Of course, you’ll want to have seen the Nov. 29 episode, “Deals With Our Devils,” before diving into the upcoming spoilery conversation as the series moves into the endgame of its Ghost Rider story arc. All caught up? You may proceed…
During the episode, the Spirit of Vengeance abandons Robbie Reyes for the more malleable form of Mack, possessing him and imbuing him with Ghost Rider’s traditional blazing skull and making immediate use of Mack’s motorcycle.
The everyman agent is ultimately freed from a torturous existence as the latest Ghost Rider when Robbie cajoles the demonic force into reclaiming its grip on him once again. Its clear that while actor Henry Simmons enjoyed his single outing as the flaming force of revenge, he’s glad Mack’s himself again — minus some long-buried psychic wounds the spirit may have knocked back up to the surface…
On his reaction when he learned of Mack’s transformation:
Henry Simmons: I was shocked. I was completely shocked and flattered. That’s a pretty big property. Ghost Rider is a lot of responsibility! So, I started my work beforehand. The one thing they told me was that they said, “Okay, we want you to have something a little bit different from Robbie Reyes and what Gabe [Luna] is doing. We want to put your spin on it.”
And when I went home and started thinking about it, I was like, “It’s already different because it’s me. What I need to work on is not the difference, but the similarity. It’s the spirit that’s similar.” So I looked at what Gabe was doing and I tried to incorporate some of the things that he did physically, but in my own way.
Let me tell you, it was great for one episode, but I wouldn’t want to do it all the time. Oh, my gosh! Geez! Where’s the humor?! It’s a little different. It’s hard to crack jokes when you’re a skull.
On Mack’s lack of control over the Spirit of Vengeance, and the mark it leaves on him:
That was easier, in a way. As an actor, you just let go and let the Ghost Rider speak through you. It wasn’t the struggle.
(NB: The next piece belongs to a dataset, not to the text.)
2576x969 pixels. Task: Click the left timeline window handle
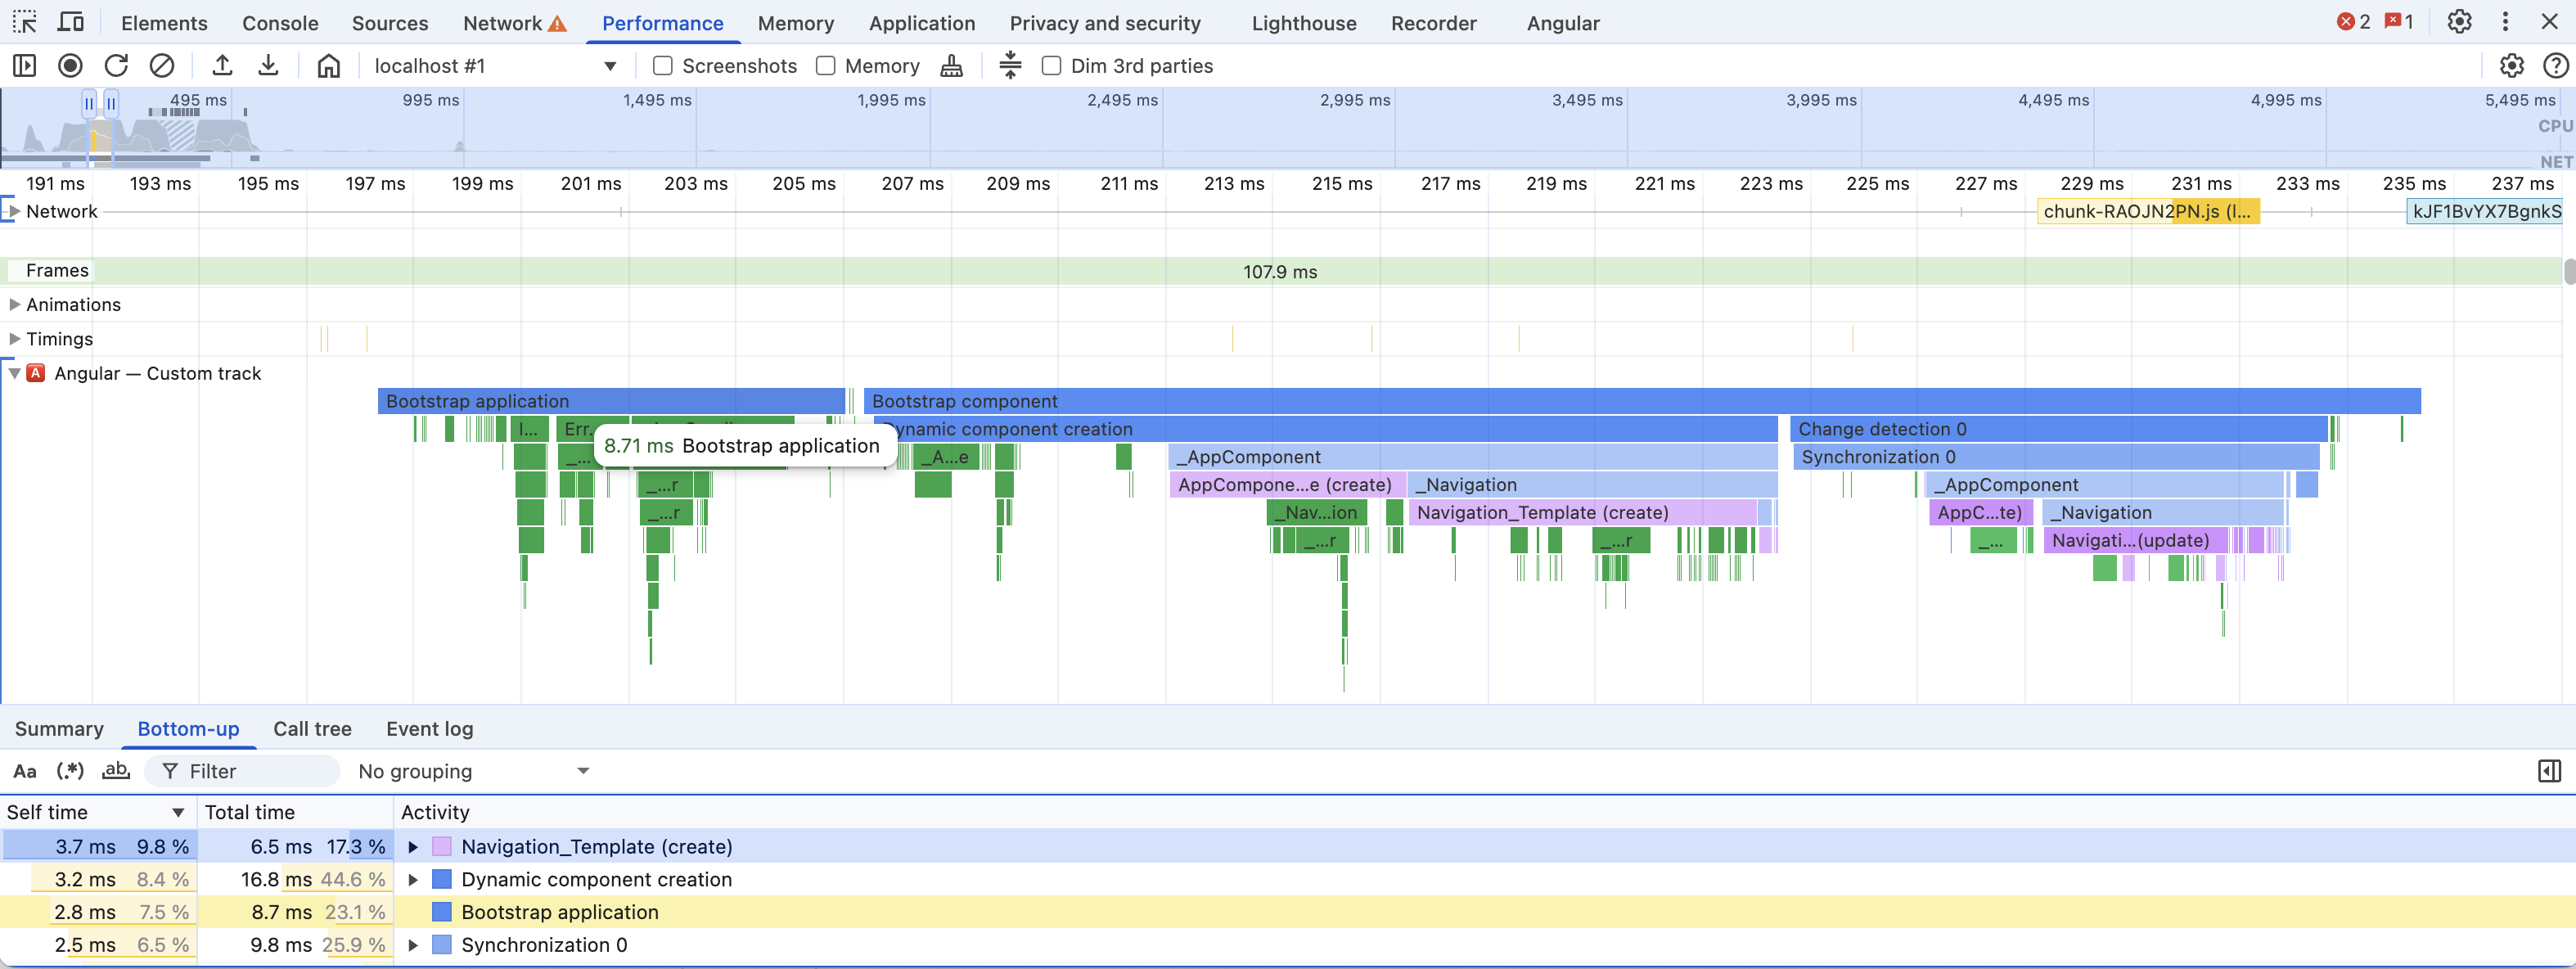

But I will say that every person that’s inhabited by Ghost Rider, there are residual effects afterwards, and that’s going to be interesting to see.
The Ghost Rider has a way of tapping into pain and rage and your vulnerability. He has a way of tapping into that and using it for strength, and when he does that, it opens wounds and opens doors that people have tried to close for a long time, or may have buried.
So when Mack is no longer the Ghost Rider, he has issues he has to deal with, and because of those issues, it affects other relationships that he has. I’m grateful that the writers gave that to me. It was absolutely wonderful.
On the coolness factor of being Ghost Rider:
There’s a stunt that I got to do: at first, I was like, “Okay, when you’re done with the stunt double, I’ll be right here.” And they were like, “No, Henry, you’re gonna do it.” I was like, “Excuse me, what?! Really?! You know I could die, right?!” It was a lot of fun.
On how Mack’s perception of Robbie changes after his own Ghost Rider experience:
You’ve seen in the episodes that have already aired that he doesn’t care for Robbie; he’s another super powered person that’s unpredictable, and he just doesn’t like that stuff. But after experiencing the spirit of the Rider and knowing what that’s about, there’s absolutely a great deal of respect that he has for him, and an empathy, as well. He understands that that is a burden. It’s not a gift, by any means.
On superheroing up after seasons of playing Mack as an everyman:
When they were just handing out Inhuman powers like a deck of cards, I was like, “Where’s mine?!” And then, they called me in and were like, “Yeah – you know, we’re not going to give you any powers.” I was like, “Okay. All right.” They wanted me to be the guy to represent [not having powers] because I’m the biggest guy on the show.
It’s why I get knocked out, all the time! It shows that, “Oh, wow, if he gets beaten, then whoever is beating him down must have some serious power.” And I understand that. Coulson has a [cybernetic] hand. Daisy has her powers…
Now, I like it. I like that Mack doesn’t have powers. I like that he’s not invincible and can get hurt. That’s what I consider true bravery, when you know the odds are against you, but you go ahead anyway. That’s truly being brave.
Airing Tuesdays at 10 pm ET/PT on ABC, “Marvel’s Agents of S.H.I.E.L.D.” stars Clark Gregg as Agent Phil Coulson, Chloe Bennet as Daisy “Quake” Johnson, Ming-Na Wen as Melinda May, Iain De Caestecker as Leo Fitz, Elizabeth Henstridge as Jemma Simmons, Henry Simmons as Alphonso “Mack” Mackenzie and more.